When the UK Computer Misuse Act (CMA) received Royal Assent on 29 June 1990, Elton John was at Number One with the song Sacrifice. Mr John played 10 nights at the O2 Arena this spring and headlines Glastonbury in the summer. So maybe things haven’t really changed enough to require an amendment to computer misuse legislation in the UK?

Think again. The Cray 1 Supercomputer, widely considered to be the fastest and most powerful supercomputer in the world until 1990, had slightly less processing power than an iPhone 5. There have since been another nine iterations of the iPhone meaning that almost every person in Britain now is carrying a supercomputer in their pocket more powerful than that conceived of when the CMA came into force. It is therefore unsurprising that in February 2023 the Home Office outlined reforms to the 30-year-old cybercrime law and issued a consultation for reform.

There appears to be a real international consensus to improve cybercrime law. as well The Australian Federal Government announced plans, on 6 March 2023, to overhaul the country’s cybersecurity agenda in the wake of last year’s disastrous data breaches on Optus and Medibank, which compromised the personal information of almost 10 million Australians in two of the largest attacks in the nation’s history.

The Indian Ministry of Home Affairs is working on making existing cyber laws more stringent to tackle cybercrime. And, on 10 March 2023, the United Arab Emirates announced the introduction of the first UAE Cybercrime law which will attempt to address ‘cyberattacks’ and threats in the modern world. Cyberattack, as defined under the Act, includes every intentional and planned targeting of infrastructure, networks, information systems, or information technology methods.

But unless you are practising in cyber security law, or data breaches, why is this relevant to the Bar?

These proposed reforms constitute only part of the UK government’s approach towards cyber security. Another, following the UK’s exit from the European Union, is the recapitulation of the Data Protection and Digital Information Bill (DPDIB). Brexit’s answer to GDPR, the second attempt of DPDIB was unveiled on 8 March 2023 with the strong assertion that it would save £4bn over 10 years.

While this number may sound impressive, those who have just managed to come to terms with the data protection principles contained within GDPR may not feel ecstatic by the thought of new legislation. However, the government has suggested the following three benefits which could assist chambers. But will these really help us?

1. Reducing unnecessary paperwork

Unlike GDPR, which provides a prescriptive approach to data protection procedures that must be applied, the government is suggesting that DPDIB will cut down the amount of paperwork chambers will need to produce to show compliance. The caveat, though, is for organisations ‘whose processing activities are likely to pose a high risk to individual’s rights and freedoms’. These organisations will need to continue to keep processing records including, for example, the personal data which is held, where, the security measures in place and a clear policy for deletion.

The government press release suggested organisations ‘processing large volumes of sensitive data about people’s health’ would need to continue to maintain the higher level of record keeping. In that context, chambers which process large volumes about people’s legal rights are also likely to maintain the standards imposed by GDPR.

2. More processing can be done without consent

According to Science, Innovation and Technology Secretary Michelle Donelan, the new rules will give organisations more clarity about when they can process personal data without needing consent or weighing up their own interests in processing the data against an individual’s rights for certain public interest activities. This could include circumstances where there is a public interest in sharing personal data to prevent crime, safeguard national security or protect vulnerable individuals.

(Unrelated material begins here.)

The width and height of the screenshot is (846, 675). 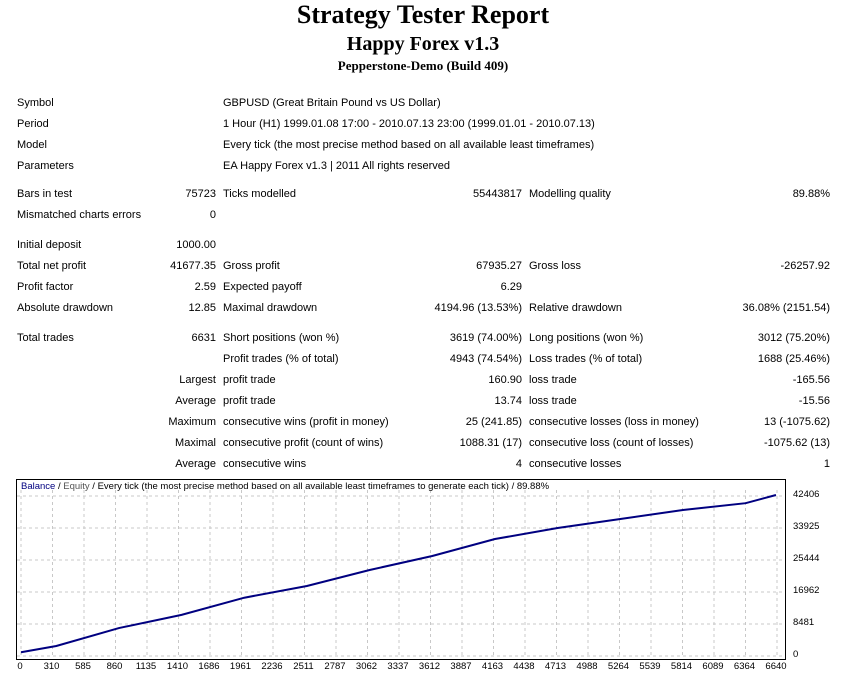 I want to click on x-tick-label: 860, so click(x=114, y=666).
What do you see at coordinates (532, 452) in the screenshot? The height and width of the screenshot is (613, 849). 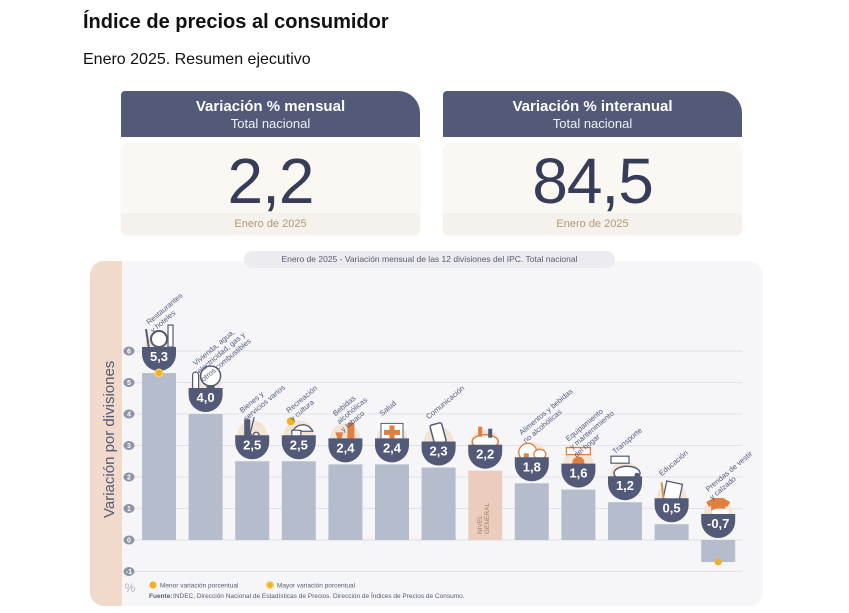 I see `food-chicken-icon` at bounding box center [532, 452].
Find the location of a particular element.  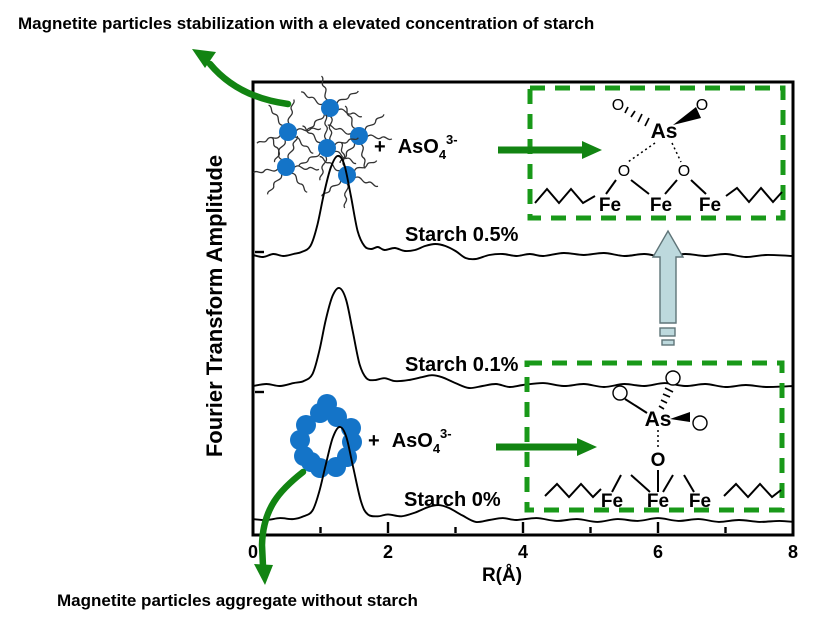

This clarity may provide assistance for companies that inadvertently receive personal information that is sensitive, but potentially harmful or criminal, and want to properly process this by raising with an appropriate authority or regulator. This is unlikely to positively impact upon the Bar, however, which has always had a clear understanding of legal professional privilege and did so prior to data protection legislation and GDPR.

3. DPDIB will support international data sharing

The government has indicated a commitment to maintaining high data protection standards and continuing the ‘free flow of personal data between like-minded countries’. The updated DPDIB is purportedly designed so that businesses can continue to use existing international data transfer mechanisms to share personal data overseas if they are already compliant with current UK data laws. This will ensure that British businesses do not need to pay more costs or complete new checks to show they are compliant with the updated rules. Chambers providing advice into foreign jurisdictions will be able to continue to provide this service and could expand into new countries if they meet the new UK rules.

The problem is that the concept of DPDIB is divergent from GDPR. If the EU considers the UK system is different and lesser, then the current ‘data adequacy status’, which protects the flow of data between both jurisdictions, would be lost. At this point chambers’ compliance with UK legislation would not be enough to continue to advise EU individuals or companies.

Will the DPDIB provide an easier future? Or will the burden on chambers remain unchanged, and providing advice into the EU become significantly more difficult? Only time will tell. And will Elton John be at Number One when we find out?

The Cray Y 190A Supercomputer (pictured above at the NASA Ames Research Center in 1990) had slightly less processing power than an iPhone 5.